Potentially a long-term option for putting waste heat to use

Posted by Joseph Romm (Guest Contributor) at 11:09 AM on 01 Apr 2008

RealClimate has a good introductory post on air capture, which they explain as:

The idea would be to let people emit the carbon dioxide at the source but then capture it directly from the atmosphere at a separate facility.

This is going to be a relatively expensive and complicated strategy for decades -- and, of course, you need a place to put the carbon dioxide. That said, a lot of work is going on to see if one can do air capture driven by heat.

Why does that matter? The world has a lot of zero carbon waste heat not currently being used for anything. Indeed, U.S. thermal power plants alone throw away as much energy in waste heat as Japan uses for every purpose! That's more than 20 quads. And that doesn't even count the heat thrown away in industrial processes. Now, the smartest thing to do with that heat, for the next few decades, is obviously either generate electricity with it or use it for heating buildings or industrial processes.
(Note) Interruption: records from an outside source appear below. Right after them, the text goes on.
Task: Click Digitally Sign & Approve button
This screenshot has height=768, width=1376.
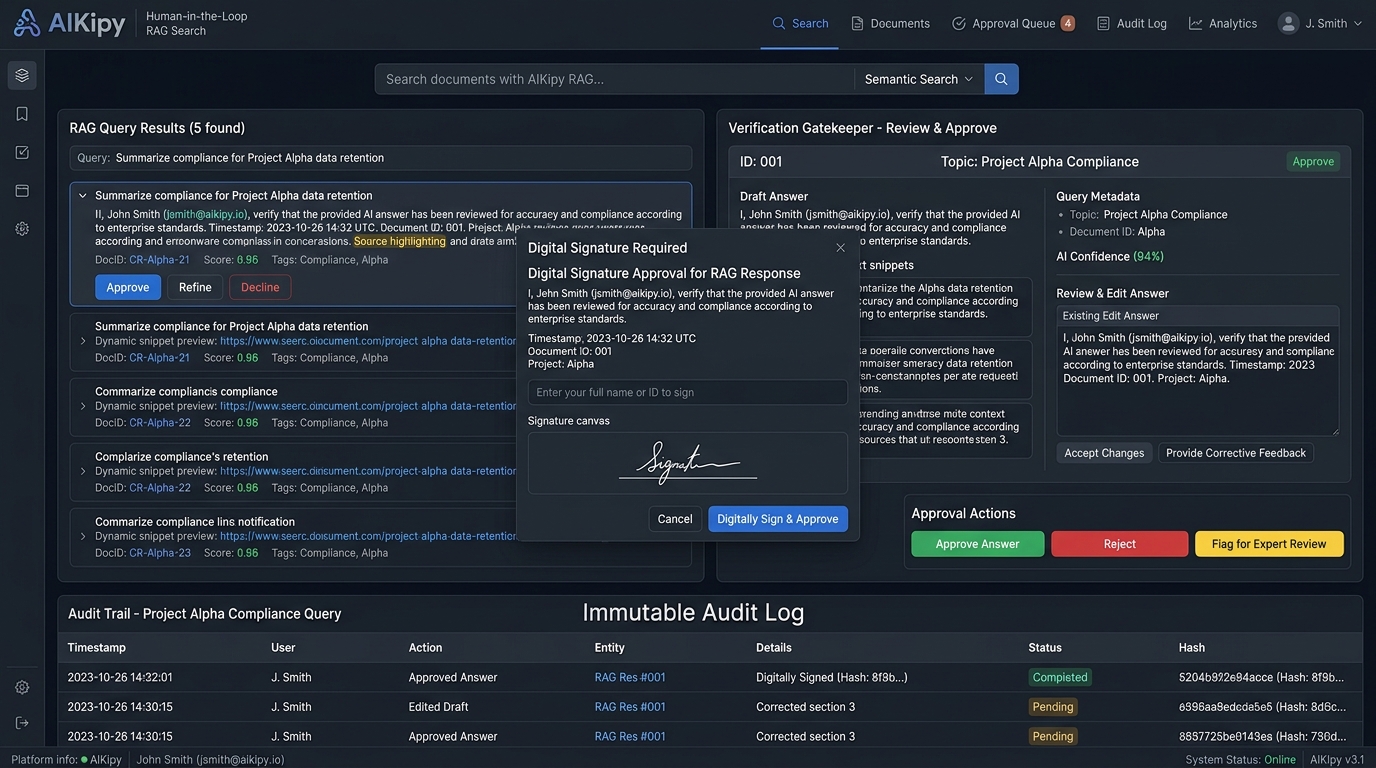Action: pyautogui.click(x=778, y=519)
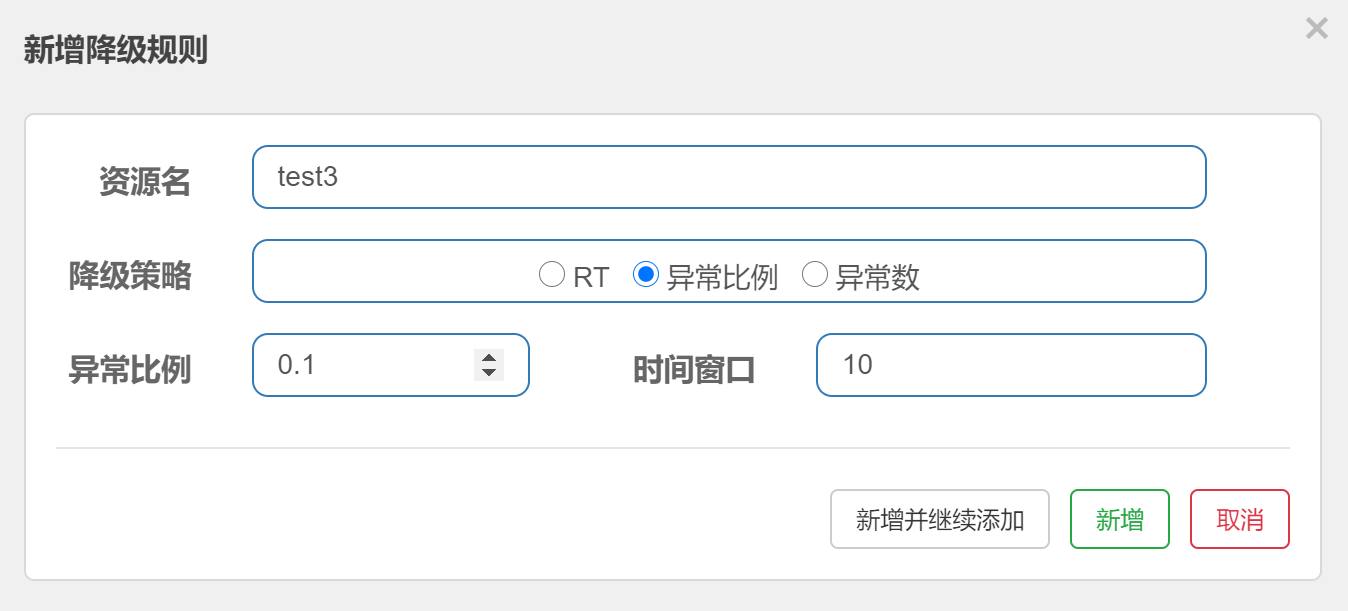
Task: Select the RT radio button circle
Action: (x=552, y=274)
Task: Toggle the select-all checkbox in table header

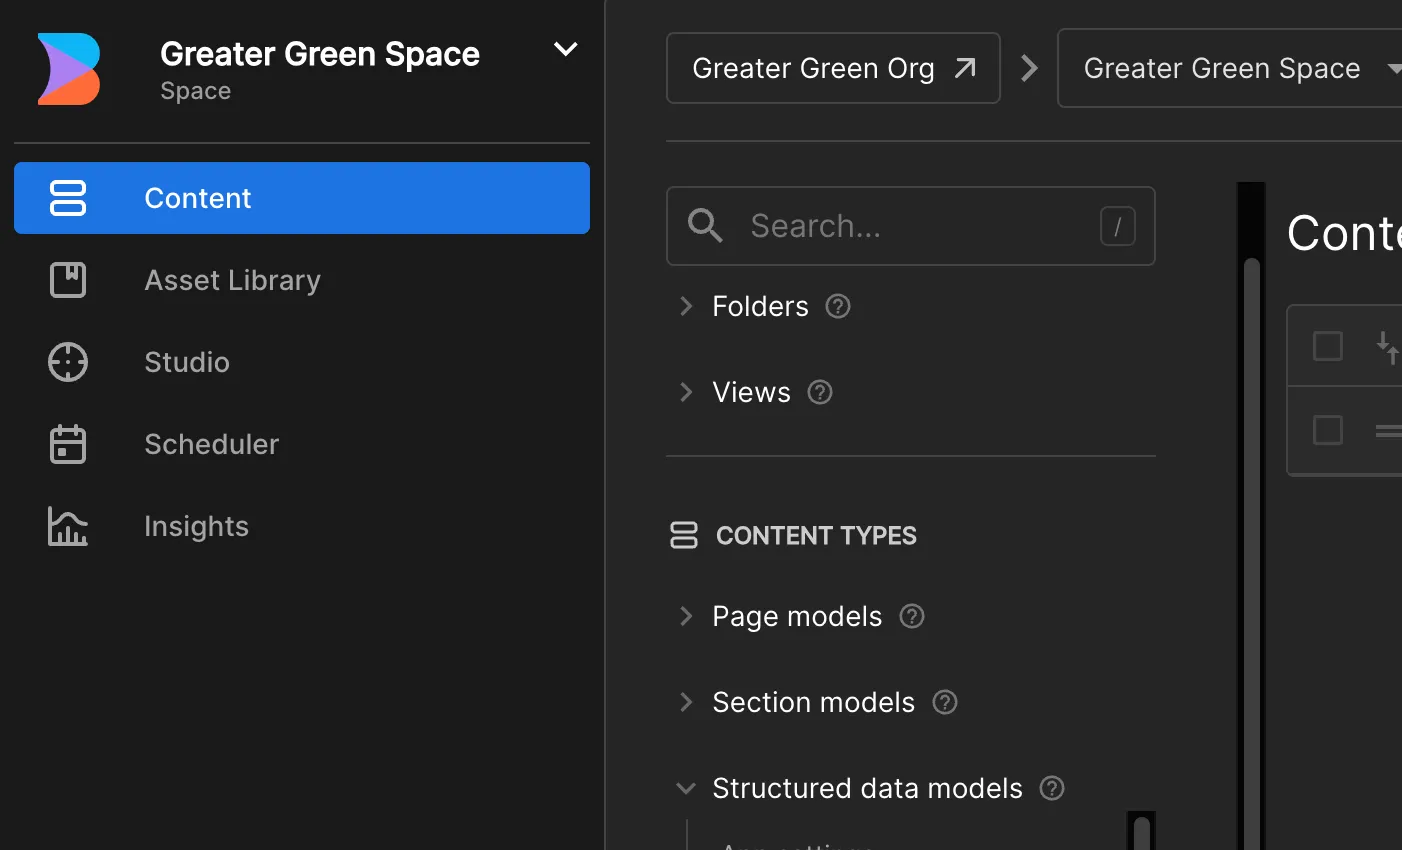Action: tap(1328, 346)
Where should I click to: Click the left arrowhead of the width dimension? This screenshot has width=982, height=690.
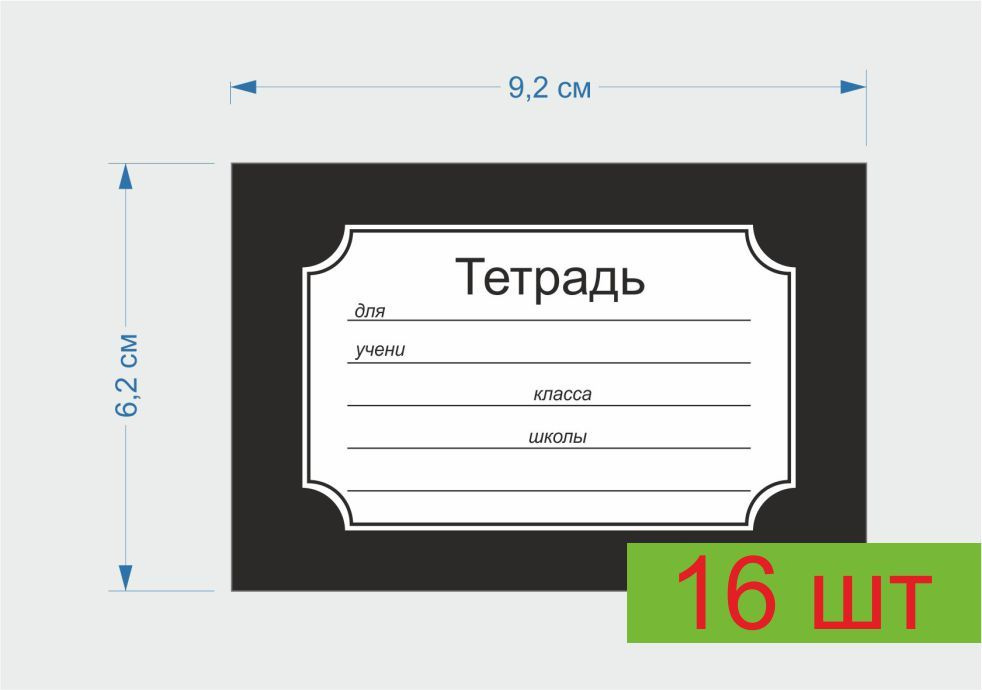244,87
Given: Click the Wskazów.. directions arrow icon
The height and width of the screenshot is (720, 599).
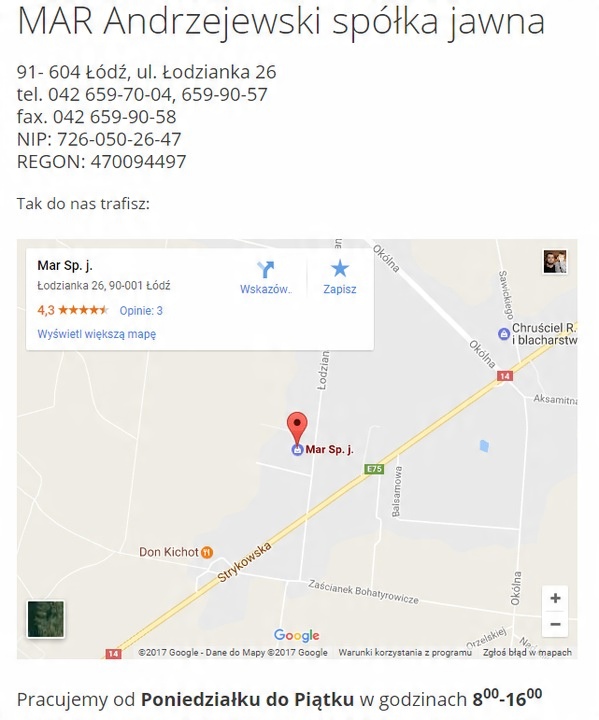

But we should surely do a fair amount of research on air capture, since, by no later than the 2020s, we're going to get desperate for emissions reductions, and by the 2030s, we're going to be very desperate and willing to pursue expensive options we that aren't yet politically realistic.

Indeed, it seems rather likely to me that something like air capture will be needed by the second half of this century. Assuming we actually seriously try to keep emissions below 450 ppm (currently, a doubtful proposition), we'll probably need to go back to below 400 by 2100 and 350 by 2150, in my optimistic spin on Hansen's latest paper.

In summary, air capture is not a near-term or medium-term solution, but it is possibly a long-term strategy.

This post was created for ClimateProgress.org, a project of the Center for American Progress Action Fund.

This seems like a bad idea

Yes, it could work out positively if you have enough free heat.  But in that case why not generate energy with that "zero carbon" (ha!) heat?  Think of the entropy involved with CO2 well mixed with O2 and N2 (and others), and how much energy would be involved in seperating it out.  This would only be a reasonable solution in a world where we have too much energy (not our world).  A better idea would be to use nature - for instance, grow plants that extract CO2 from the air.  Then bury these plants (or extract out the carbon first).  Yes, this still takes a lot of energy - but all of the energy required to seperate out the carbon from other gases is provided by the sun.

I second that, Matt

There are a number of more efficient ways to capture CO2 and use waste heat, as noted by the author.  Heating buildings or greenhouses or even just plain old water makes more sense than trying to drive a carbon capture process.  Why not focus our efforts on capturing the concentrated sources of CO2?  Better yet, lets focus our efforts on eliminating those concentrated point sources, and letting nature do the scrubbing.  

I suppose that's where the author was heading, envisioning a world with high atmospheric CO2 and no more emitting sources.  If that scenario ever plays out, however, I'd bet the game will be won.  If there's still a problem, we can then direct our resources toward such a proposal.  In the meantime, we are missing the even the low-hanging fruit.  Funding of this sort becomes a zero sum game,  with all the money for CCS (and now atmospheric collection?!) diverted from research for carbon "neutral" energy production.